週間手帖 三頁目
2021.08.29
間に合わなかった心もすべて夕立に流して、遠い昔へと追いやる。不器用は悪いことではないよ、と答えて一筋の光。償いは満たされない。
2021.08.30
あからさますぎるくらいに目を伏せて、知らないままでいようと思った。醜いものも美しいものも、知らなくていいと思った。最善と最良を与えることはたやすいけれど、そんなに簡単にハッピーエンドを飾られては困る、困るんだよ。何もかも手放して、来た道なんて全部忘れて帰れなくなってしまえ。点と点が繋がるまで、あと一歩。
2021.08.31
形に残るものよりも思い出に残るものを見つけにいこう。身の回りは最小限に、最低限のものだけを握りしめて。いつまでも、とかいつか、とか、そんなものはどうでも良くて。ただ今日も呼吸をしていることを知ることができれば、それだけで。あなたのやさしい目は少し揺れていた。
2021.09.01
密度のあるしなやかな睫毛を羨んでは喜びに浸る。しがらみから放たれて、心を緩める束の間のひと時。意識が沼に落ちていく様子を見つめながら、小さな温もりを重ね合わせて、食べかけの赤玉をひとつ摘まんだ。可愛い人は可愛いものを食べて生きていると聞いたことがあるけど、同じものを食べても君のようにはなれなさそう。だからいいんじゃん、ってけろりと笑って、なんて事のない朝を迎えるのさ。
2021.09.02
溢れ出たものを掬って、また溢れて、また掬って、それでも足りなくて。長い髪に隠れた熱っぽい眼が、肌を通り心臓を射抜く。この世はどこまでも罪深くて、どこまでも欲張りだ。溺れて溺れて、息苦しいくらいがちょうどいい。熱に浮かされた頭で罪を数えながら、今日もまた甘さを喰らう。
2021.09.03
遠く遠く、大きな歩幅に見合うように、線の細い身体を捻り上げて、高らかに歌う。大人にも子どもにも、天使にも悪魔にもなれるんだよ、と表情を転がして、飄々とした顔つきで愛を奪う。きっと泥だらけに汚れても、犠牲と血を浴びたとしても、君は美しいままなんだと思う。

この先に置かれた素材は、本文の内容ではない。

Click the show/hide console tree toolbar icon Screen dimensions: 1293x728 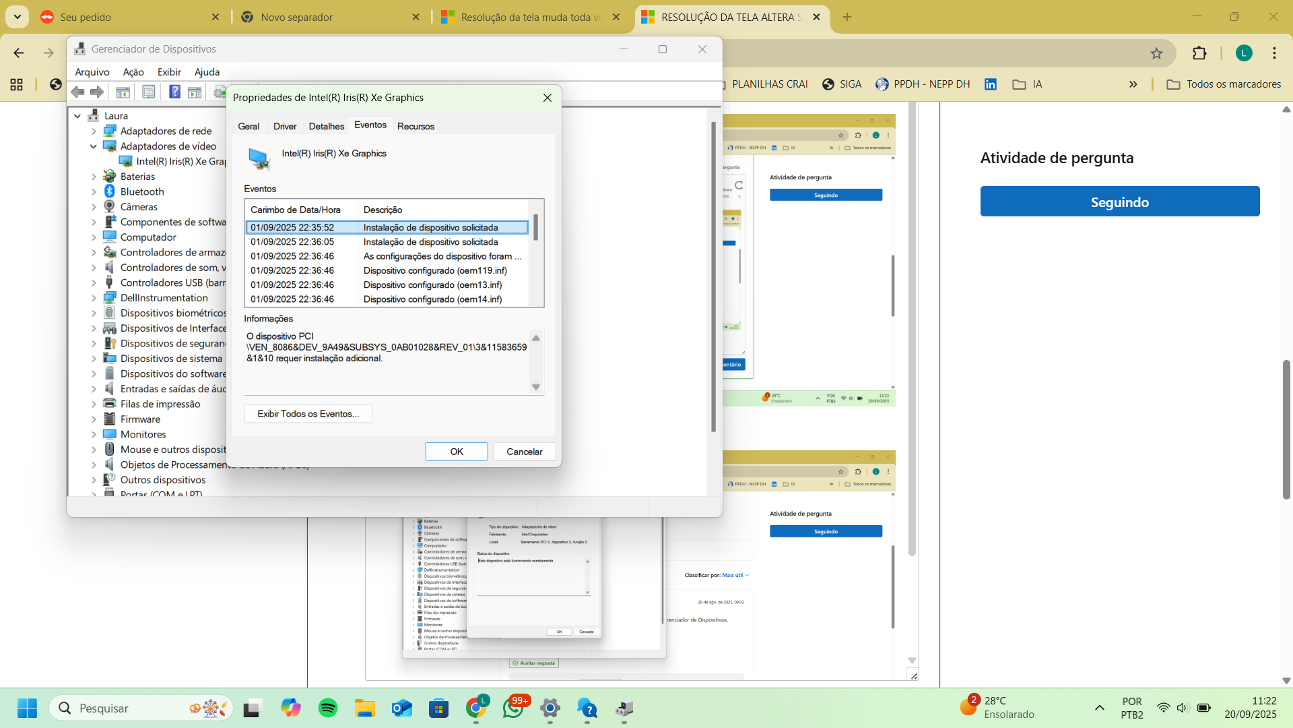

夢を通り越して、思考が追い付かないその先へ。光をあつめて、三千里。
2021.09.04
AM2:00、シカゴの雨、ヒールが折れた赤いパンプス、食べかけのサンドイッチ。チカチカと点滅するライトには、この世のすべてを爆破させる力はない。離れた家から漏れ出ているのか、うっすらと聴こえるジャズミュージックに酔いしれながら、瓶を地面に叩きつける。死人に口なし。這いつくばって生きる人を嘲笑うその人もまた、底辺を彷徨う運命にある。夜は毒だ、どこまでも一人なのだと突きつけられるから。さぁ名前を捨てて、今夜はどこへ行こうか。
2021.09.05
昨日の昼に路地裏で会った男は、死体の横で本を読むことが趣味らしい。美しいものには生を与えるんだ、とまるで興味のなさそうに言うもんだから、お前は神様になったつもりかと、赤いソレを振り払いながら馬鹿にしてみた。奴は怒りも喜びもせず、「そんなものがいなけりゃいいのにな」と小さく嘆いた。あぁ、間違いない。生命のかおりに包まれて、そこで味を占めようもんなら、永遠の不幸が待ち受けている。「お互い光が見えなければいいね」と何の得にもならない激励を送ったあとは、それぞれ迷子に戻るだけ。